TBI at Tertiary Care Hospital in Western UP-Outcome and Review of Literature

Keywords : Decompressive craniectomy; Traumatic Brain injury; Intracranial hypertension, Glasgow Outcome Scale; Severe TBI, DECRA, RESCUE, RESCUEicp, RESCUE-ASDH


Abstract

Head injury cases are increasing nowadays due to rapidly moving vehicle increasing on roads day by day. Road side accident is most common cause for head injury. Severe TBI is a challenge, not only for the public but also for the Neurosurgeon in India. In severe TBI an elevated intracranial pressure is main cause for mortality. The conservative management for reducing the ICP, various modalities like hyperosmolar agent, analgesia, deep sedation and ventriculostomy and ventilator support are commonly used. The surgical management of raised ICP, Decompressive craniectomy has been frequently used for last two -three decades. The aim of study is to analyse the outcome in head injury clinical characteristics, complications and factors associated with the management of Traumatic Brain Injury with emphasis on outcome as measured by Glasgow Outcome Scale in patients who underwent only medical management and among patients who underwent a decompressive craniectomy.
Materials and Methods:
A study was conducted among patients with head injuries presenting to Trauma emergency of SVBP Hospital, Meerut. The Prospective data of 1138 patients admitted from Jan 2019 till Jun 2020 was taken and then analysed categorically with standard analytical software. Comparison was made between various outcomes of two groups of management of severe TBI: Medical Conservative and Surgical Decompressive Craniectomy (DC).
Results: 51 subjects (23.61%) passed away in immediate post-op period.
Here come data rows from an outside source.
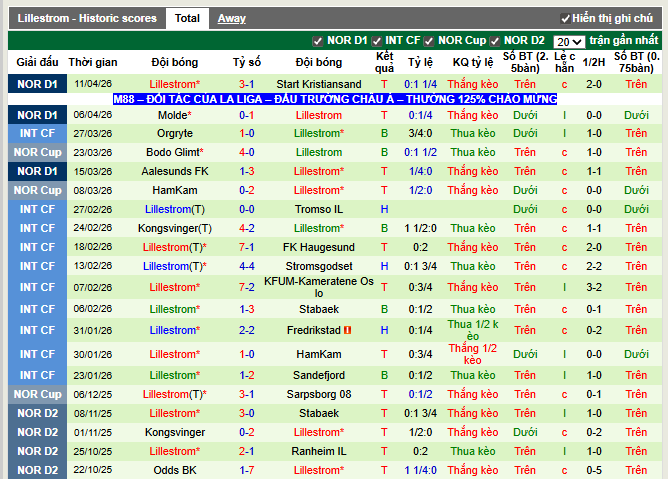Disable the NOR Cup filter checkbox

tap(430, 41)
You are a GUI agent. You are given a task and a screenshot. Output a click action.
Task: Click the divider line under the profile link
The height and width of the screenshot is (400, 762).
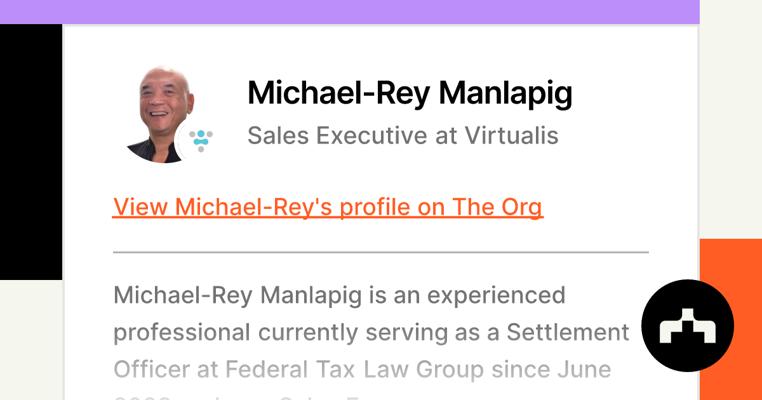380,252
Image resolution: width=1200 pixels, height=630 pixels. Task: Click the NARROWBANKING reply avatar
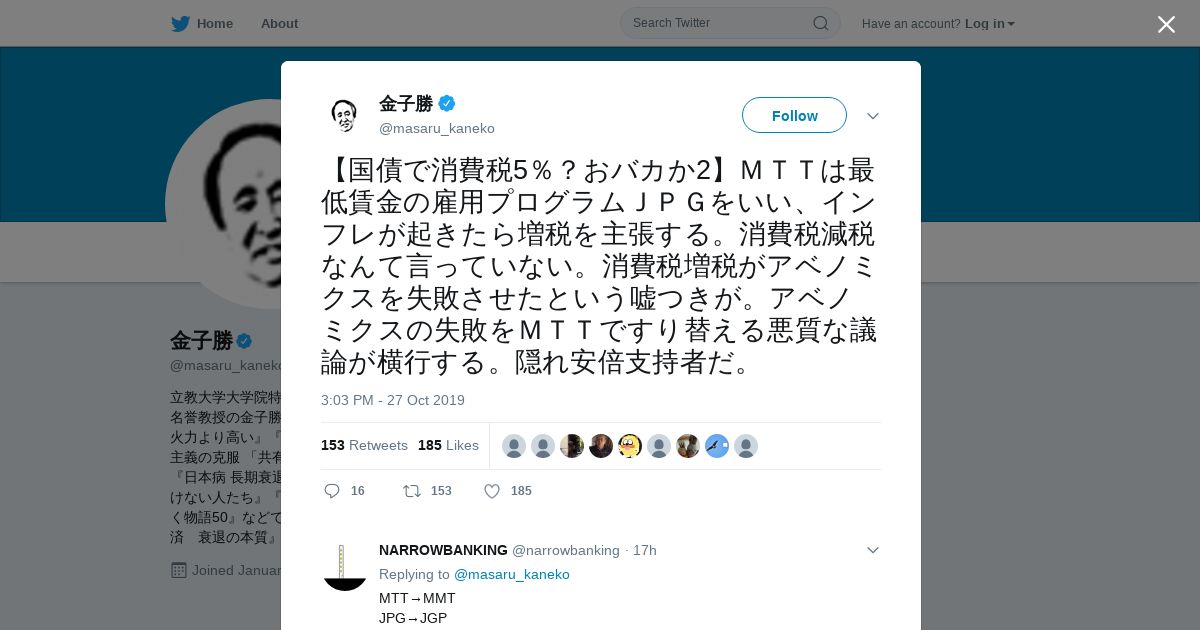click(x=345, y=567)
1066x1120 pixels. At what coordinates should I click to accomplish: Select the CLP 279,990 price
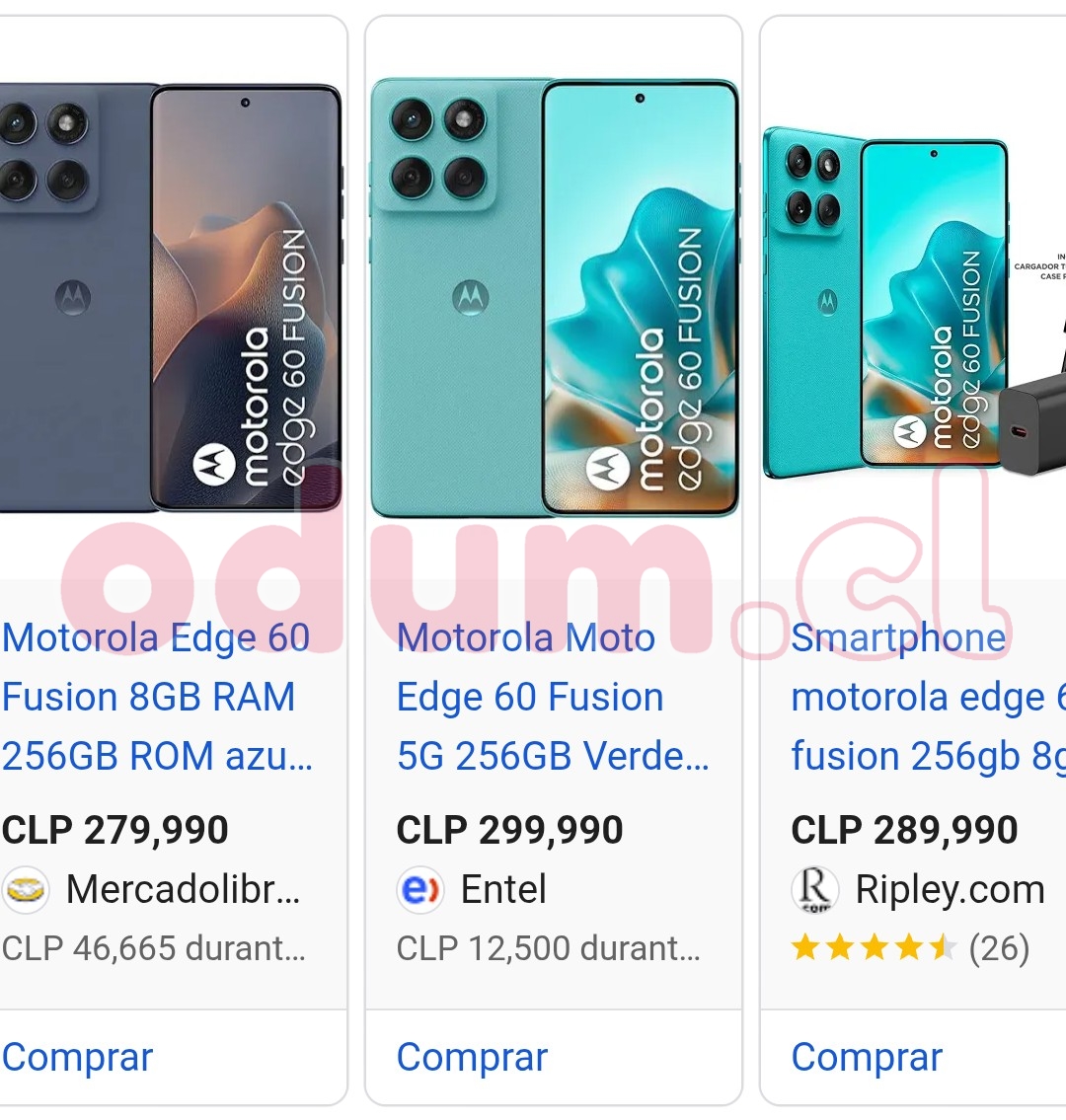(115, 830)
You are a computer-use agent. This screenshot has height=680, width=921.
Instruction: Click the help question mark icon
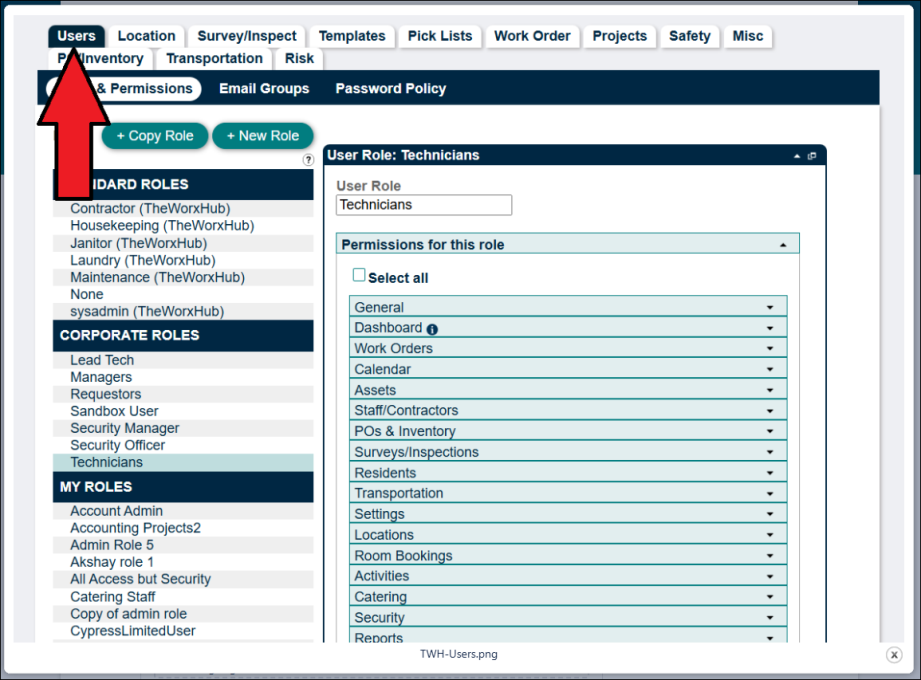308,160
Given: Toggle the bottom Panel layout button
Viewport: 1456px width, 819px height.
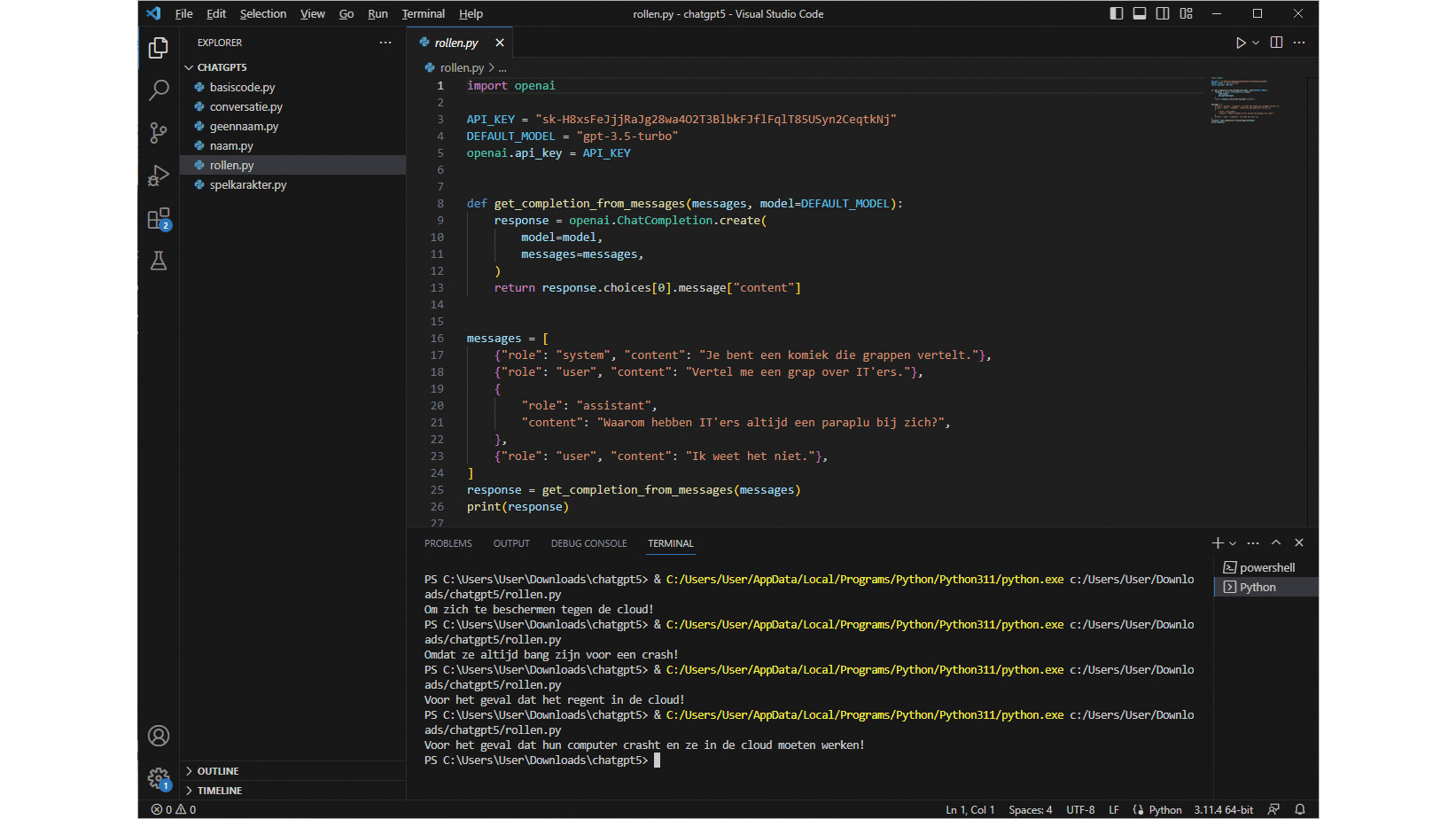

Mean hospital stay duration was 11 days (7-23). 20 subjects could not be followed up as they did not turn up in OPD/Emergency. 3-month mortality rate for subjects who underwent DC was 41.20% (89 subjects). 302 patients expired without undergoing surgical management, due to severity of their injury. Overall mortality rate was 77.73% for all patients with Severe Traumatic Brain Injury. Only 53 participants (24.53%) out of 216 who were treated by surgical modality had Glasgow Outcome Scale Score of 5 at 3 months.
Conclusion: Decompressive craniectomy is an efficient technique to reduce intracranial hypertension. The use of proper surgical technique can be the key to a good surgical outcome. In the future, conduct of clinical trials to standardize the correct technique, surgical timing and better guidelines may make this modality a better choice for patients.